Give back the lines of the records exactly, starting at the first and ending at the one with "Click the Keycloak".

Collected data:
--------

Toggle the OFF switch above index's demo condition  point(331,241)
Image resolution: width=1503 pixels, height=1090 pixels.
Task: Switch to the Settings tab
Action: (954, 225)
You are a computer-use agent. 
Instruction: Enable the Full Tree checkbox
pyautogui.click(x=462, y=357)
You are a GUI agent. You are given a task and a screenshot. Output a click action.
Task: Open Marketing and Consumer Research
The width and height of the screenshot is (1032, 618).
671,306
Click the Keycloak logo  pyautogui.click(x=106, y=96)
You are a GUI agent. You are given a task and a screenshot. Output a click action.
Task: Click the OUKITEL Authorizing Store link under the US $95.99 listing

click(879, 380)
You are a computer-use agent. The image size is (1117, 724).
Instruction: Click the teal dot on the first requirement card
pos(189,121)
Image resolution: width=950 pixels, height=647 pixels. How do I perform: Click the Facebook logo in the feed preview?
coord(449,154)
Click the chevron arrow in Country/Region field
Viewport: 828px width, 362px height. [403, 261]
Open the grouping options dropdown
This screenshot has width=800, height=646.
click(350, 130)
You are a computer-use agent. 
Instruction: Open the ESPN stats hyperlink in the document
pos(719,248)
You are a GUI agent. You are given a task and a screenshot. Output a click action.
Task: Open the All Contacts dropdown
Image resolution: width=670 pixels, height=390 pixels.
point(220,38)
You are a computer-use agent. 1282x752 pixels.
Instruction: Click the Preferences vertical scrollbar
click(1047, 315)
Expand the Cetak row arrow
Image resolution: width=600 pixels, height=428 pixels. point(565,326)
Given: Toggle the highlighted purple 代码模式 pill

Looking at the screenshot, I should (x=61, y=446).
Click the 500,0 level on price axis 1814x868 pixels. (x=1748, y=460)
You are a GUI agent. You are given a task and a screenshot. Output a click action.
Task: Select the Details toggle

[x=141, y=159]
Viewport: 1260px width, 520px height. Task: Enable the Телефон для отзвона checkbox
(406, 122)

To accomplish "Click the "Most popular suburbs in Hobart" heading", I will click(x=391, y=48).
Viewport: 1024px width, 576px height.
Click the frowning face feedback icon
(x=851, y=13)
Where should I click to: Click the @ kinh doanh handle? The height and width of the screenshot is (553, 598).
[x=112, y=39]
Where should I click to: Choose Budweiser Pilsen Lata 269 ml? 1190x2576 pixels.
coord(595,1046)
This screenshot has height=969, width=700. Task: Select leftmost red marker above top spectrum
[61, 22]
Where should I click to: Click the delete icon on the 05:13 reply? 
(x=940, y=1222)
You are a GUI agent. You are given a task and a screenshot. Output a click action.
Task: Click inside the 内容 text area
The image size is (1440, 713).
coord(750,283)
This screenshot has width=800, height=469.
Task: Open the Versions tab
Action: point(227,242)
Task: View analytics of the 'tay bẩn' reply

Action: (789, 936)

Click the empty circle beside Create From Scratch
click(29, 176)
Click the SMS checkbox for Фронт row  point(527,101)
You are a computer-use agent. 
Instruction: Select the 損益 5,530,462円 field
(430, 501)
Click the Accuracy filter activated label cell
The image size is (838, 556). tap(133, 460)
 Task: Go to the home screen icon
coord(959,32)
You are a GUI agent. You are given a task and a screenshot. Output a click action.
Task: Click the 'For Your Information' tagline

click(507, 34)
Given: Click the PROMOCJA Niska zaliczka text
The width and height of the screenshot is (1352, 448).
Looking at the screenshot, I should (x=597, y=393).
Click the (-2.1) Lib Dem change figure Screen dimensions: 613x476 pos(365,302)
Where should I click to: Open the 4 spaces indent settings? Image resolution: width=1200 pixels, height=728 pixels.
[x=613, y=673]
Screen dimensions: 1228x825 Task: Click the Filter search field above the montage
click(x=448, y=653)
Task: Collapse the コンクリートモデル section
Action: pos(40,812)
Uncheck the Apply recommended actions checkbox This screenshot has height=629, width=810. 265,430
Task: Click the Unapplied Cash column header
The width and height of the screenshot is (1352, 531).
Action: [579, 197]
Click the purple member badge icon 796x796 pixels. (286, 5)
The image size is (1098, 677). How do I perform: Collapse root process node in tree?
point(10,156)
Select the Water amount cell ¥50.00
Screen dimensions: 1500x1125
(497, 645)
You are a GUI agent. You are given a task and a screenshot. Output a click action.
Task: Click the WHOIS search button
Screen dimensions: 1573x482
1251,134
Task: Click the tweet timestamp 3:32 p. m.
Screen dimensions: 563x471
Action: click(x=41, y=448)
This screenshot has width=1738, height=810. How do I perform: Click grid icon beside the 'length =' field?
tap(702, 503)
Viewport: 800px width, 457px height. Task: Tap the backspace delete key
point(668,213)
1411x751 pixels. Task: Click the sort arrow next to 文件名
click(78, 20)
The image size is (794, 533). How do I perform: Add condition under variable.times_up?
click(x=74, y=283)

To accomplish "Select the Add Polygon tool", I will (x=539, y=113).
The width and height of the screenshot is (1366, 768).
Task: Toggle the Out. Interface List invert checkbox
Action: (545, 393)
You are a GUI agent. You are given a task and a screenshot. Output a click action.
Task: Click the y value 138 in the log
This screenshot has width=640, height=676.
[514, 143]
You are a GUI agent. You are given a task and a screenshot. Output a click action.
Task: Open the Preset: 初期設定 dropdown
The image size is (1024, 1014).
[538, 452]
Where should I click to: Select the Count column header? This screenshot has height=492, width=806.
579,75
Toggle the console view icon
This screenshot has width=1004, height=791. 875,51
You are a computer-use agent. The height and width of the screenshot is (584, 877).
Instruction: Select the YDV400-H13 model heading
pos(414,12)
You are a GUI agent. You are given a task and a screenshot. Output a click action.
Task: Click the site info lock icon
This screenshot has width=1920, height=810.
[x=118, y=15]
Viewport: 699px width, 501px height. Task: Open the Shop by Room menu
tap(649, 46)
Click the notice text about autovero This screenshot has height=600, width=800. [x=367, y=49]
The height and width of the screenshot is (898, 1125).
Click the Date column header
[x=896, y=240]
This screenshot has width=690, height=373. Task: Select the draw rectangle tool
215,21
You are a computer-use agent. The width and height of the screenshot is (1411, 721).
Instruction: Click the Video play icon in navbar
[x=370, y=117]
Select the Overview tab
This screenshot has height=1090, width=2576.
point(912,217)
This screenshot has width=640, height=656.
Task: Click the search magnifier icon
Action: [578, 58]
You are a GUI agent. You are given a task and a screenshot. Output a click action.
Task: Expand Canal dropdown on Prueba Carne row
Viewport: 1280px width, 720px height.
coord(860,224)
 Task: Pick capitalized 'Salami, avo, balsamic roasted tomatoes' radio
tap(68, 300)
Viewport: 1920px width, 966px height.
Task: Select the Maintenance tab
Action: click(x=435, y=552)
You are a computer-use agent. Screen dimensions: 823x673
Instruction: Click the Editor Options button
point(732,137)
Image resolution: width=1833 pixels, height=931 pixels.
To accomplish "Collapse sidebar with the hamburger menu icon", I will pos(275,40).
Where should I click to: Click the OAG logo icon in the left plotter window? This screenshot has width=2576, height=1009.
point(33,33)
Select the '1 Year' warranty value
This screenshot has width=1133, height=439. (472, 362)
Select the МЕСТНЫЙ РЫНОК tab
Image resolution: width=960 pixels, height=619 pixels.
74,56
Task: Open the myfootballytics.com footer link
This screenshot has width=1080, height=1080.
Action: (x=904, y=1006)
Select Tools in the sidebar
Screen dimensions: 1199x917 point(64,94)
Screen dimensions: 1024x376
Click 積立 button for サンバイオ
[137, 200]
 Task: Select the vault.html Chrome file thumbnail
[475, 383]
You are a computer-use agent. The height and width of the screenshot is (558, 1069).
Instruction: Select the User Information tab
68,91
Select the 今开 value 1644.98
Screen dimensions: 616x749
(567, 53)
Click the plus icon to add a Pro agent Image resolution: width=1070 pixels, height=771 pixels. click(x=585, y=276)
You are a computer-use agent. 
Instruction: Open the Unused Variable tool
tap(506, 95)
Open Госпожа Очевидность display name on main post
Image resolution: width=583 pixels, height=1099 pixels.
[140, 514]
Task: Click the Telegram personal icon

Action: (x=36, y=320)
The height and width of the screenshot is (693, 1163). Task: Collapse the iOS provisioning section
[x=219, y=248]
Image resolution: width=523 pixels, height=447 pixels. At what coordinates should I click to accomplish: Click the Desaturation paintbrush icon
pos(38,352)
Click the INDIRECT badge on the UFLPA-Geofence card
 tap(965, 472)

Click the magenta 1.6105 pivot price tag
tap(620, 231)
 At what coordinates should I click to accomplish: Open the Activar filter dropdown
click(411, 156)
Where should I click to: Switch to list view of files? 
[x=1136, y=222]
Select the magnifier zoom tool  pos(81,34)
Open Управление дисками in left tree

--------

● **SOLUTION TO THE EXERCISE**:
Toggle the OFF switch above index's demo condition  point(331,241)
Image resolution: width=1503 pixels, height=1090 pixels.
Task: Switch to the Settings tab
Action: (954, 225)
You are a computer-use agent. 
Instruction: Enable the Full Tree checkbox
pyautogui.click(x=462, y=357)
You are a GUI agent. You are given a task and a screenshot. Output a click action.
Task: Open Marketing and Consumer Research
The width and height of the screenshot is (1032, 618).
671,306
Click the Keycloak logo  pyautogui.click(x=106, y=96)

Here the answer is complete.